## INFORMATION SHOWN
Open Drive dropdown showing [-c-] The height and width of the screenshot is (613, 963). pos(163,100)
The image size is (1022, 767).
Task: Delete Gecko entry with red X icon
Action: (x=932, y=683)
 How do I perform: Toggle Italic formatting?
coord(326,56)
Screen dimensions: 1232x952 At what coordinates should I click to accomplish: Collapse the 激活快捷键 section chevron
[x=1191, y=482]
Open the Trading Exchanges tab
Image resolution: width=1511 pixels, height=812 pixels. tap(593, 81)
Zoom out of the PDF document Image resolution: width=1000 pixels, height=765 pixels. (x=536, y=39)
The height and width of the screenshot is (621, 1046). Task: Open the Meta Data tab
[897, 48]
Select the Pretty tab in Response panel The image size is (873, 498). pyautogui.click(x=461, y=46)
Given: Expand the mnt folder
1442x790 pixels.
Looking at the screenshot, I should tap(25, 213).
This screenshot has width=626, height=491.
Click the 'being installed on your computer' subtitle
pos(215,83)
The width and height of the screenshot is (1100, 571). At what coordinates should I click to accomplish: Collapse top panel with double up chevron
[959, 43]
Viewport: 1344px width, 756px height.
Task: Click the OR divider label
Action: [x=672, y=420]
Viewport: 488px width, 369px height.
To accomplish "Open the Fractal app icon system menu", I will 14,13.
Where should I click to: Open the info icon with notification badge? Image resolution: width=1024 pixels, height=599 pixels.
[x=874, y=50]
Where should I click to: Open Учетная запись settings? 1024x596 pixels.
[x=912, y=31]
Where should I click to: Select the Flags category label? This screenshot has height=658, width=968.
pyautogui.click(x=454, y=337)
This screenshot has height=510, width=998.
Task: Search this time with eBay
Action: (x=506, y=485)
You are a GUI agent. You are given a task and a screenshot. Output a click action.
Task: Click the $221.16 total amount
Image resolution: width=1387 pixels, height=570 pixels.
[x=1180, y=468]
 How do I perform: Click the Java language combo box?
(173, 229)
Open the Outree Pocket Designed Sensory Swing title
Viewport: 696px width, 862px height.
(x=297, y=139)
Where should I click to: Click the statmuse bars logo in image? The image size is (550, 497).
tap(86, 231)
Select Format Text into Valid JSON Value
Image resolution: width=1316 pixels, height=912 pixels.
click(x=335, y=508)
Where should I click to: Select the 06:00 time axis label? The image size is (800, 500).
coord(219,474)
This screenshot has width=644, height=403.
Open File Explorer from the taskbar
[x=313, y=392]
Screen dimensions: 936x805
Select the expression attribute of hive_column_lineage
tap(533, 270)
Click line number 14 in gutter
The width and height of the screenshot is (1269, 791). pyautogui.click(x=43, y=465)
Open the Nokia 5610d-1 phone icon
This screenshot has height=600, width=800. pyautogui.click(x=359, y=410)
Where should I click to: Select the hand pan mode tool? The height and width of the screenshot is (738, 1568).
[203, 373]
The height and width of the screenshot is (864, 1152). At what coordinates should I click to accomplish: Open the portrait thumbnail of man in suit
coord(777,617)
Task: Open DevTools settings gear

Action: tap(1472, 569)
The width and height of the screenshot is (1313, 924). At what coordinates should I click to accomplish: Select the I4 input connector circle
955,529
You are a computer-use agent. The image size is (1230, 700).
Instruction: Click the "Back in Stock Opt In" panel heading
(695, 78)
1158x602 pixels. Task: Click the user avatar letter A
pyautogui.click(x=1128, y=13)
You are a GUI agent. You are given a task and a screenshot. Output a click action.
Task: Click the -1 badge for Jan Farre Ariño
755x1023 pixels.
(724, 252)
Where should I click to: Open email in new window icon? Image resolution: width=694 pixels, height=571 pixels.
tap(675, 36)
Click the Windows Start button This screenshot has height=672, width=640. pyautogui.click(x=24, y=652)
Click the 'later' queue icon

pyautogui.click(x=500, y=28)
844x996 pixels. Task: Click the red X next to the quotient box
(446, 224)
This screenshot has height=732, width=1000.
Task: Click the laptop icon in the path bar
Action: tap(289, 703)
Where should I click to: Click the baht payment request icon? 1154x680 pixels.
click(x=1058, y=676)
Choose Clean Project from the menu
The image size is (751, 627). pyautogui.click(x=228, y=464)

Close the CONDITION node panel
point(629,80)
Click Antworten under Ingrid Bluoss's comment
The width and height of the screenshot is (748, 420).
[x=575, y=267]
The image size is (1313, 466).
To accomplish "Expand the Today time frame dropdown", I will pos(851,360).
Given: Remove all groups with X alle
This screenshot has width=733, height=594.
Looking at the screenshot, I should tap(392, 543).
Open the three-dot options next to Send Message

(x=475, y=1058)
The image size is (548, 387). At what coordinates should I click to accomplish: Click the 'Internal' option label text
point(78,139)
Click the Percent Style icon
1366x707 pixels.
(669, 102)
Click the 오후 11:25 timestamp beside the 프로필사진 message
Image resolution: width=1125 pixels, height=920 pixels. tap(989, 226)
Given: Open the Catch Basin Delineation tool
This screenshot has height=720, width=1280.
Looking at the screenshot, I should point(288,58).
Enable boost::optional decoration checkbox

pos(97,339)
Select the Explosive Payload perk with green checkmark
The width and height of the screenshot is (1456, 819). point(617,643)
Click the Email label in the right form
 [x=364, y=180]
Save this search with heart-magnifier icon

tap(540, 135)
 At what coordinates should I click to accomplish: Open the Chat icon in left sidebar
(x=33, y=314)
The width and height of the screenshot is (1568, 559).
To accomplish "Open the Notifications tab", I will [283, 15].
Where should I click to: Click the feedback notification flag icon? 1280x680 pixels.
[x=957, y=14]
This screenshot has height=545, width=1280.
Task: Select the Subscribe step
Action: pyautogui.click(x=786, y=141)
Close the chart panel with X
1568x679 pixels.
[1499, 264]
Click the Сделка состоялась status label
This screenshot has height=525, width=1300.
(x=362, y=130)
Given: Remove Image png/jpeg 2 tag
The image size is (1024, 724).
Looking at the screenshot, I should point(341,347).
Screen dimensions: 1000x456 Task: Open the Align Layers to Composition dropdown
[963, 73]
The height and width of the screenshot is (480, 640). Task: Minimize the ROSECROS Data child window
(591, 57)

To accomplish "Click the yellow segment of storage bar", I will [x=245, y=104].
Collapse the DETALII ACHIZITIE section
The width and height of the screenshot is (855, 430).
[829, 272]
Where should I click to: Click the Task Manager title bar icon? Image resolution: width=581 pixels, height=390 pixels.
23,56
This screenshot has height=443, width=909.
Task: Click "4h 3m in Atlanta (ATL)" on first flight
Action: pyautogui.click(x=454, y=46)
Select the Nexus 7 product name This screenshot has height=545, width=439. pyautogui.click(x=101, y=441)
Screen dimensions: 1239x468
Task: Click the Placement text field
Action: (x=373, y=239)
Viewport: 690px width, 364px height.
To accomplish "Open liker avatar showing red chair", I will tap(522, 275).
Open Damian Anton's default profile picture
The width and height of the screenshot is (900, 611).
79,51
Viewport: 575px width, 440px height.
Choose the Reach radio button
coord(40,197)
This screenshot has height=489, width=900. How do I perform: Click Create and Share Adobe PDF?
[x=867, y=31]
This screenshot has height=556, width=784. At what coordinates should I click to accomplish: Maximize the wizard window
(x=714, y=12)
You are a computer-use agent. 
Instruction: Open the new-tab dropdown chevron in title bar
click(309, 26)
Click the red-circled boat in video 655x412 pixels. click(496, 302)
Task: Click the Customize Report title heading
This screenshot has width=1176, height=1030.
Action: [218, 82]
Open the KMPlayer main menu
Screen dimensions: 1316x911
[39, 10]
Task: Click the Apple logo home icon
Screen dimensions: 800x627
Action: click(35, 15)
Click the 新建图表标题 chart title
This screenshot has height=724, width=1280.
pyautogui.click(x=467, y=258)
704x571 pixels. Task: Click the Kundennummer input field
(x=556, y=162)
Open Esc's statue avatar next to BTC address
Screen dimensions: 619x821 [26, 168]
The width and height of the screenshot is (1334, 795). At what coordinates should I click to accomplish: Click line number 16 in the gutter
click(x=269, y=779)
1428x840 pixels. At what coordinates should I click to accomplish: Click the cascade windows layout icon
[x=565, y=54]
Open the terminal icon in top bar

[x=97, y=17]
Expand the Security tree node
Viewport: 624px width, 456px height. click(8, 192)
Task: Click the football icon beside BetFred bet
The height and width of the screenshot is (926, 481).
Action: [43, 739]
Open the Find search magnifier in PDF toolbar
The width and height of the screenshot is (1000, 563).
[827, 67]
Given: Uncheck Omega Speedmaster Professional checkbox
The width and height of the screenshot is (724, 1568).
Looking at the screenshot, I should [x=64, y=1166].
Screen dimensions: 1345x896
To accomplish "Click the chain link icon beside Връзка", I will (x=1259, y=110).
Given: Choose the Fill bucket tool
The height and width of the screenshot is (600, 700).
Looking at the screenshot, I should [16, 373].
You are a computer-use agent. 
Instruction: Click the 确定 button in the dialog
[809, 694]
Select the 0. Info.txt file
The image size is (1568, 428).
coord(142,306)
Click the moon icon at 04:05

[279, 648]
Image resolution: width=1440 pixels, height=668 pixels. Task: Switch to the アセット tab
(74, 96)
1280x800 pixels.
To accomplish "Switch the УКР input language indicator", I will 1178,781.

## YOUR GOAL
Go to the line with "Click Antworten under Ingrid Bluoss's comment" in the entries above and repeat every line from there through the line with "Given: Remove all groups with X alle", exactly and with no other text.

## ANSWER BOX
Click Antworten under Ingrid Bluoss's comment
The width and height of the screenshot is (748, 420).
[x=575, y=267]
The image size is (1313, 466).
To accomplish "Expand the Today time frame dropdown", I will pos(851,360).
Given: Remove all groups with X alle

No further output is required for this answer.